= Górniczy Agregat Gaśniczy =

Jet engine unit used in mines

The Górniczy Agregat Gaśniczy (GAG) is a jet engine inertisation unit developed for use in mines, controlling and suppressing coal seam fires and neutralising firedamp situations. The unit was designed in Poland in the 1970s, and its name roughly translates as "Mine Fire Suppression Apparatus". A GAG 3A unit was developed by the Queensland Mines Rescue Service, in association with the Commonwealth Scientific and Industrial Research Organisation (CSIRO). GAG units have been used in Australia since 1998.

==Mechanism==
The GAG unit emits carbon dioxide, nitrogen and water vapour. The gases lower the oxygen levels, suppressing fires, and forcing methane out of the mine. A unit is capable of pumping a volume of 25 m^{3}/s, creating levels of less than 1% oxygen. When fully assembled, the unit is 12 metres long and weighs 2.5 tonnes.

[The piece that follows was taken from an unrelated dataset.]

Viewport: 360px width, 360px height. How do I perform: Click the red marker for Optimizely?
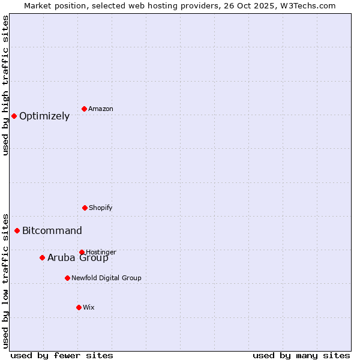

As of 2010, there are only three GAG units in the world – in Australia, the Netherlands and Ukraine. The "GAG" unit from the Netherlands is called Steamexfire.

==Notable usage==
GAG units have been used in Australia, most notably in 2000 at the Blair Athol Mine, Queensland, where one extinguished a 54-year-old coal fire. In 2003, a team from the Queensland Mine Rescue Service took a unit to West Virginia, where they extinguished a 660 ft deep, two-month-old fire at Loveridge Mine after ten days of continuous use. Queensland's unit was also transported to New Zealand in 2010 for use after the Pike River Mine disaster.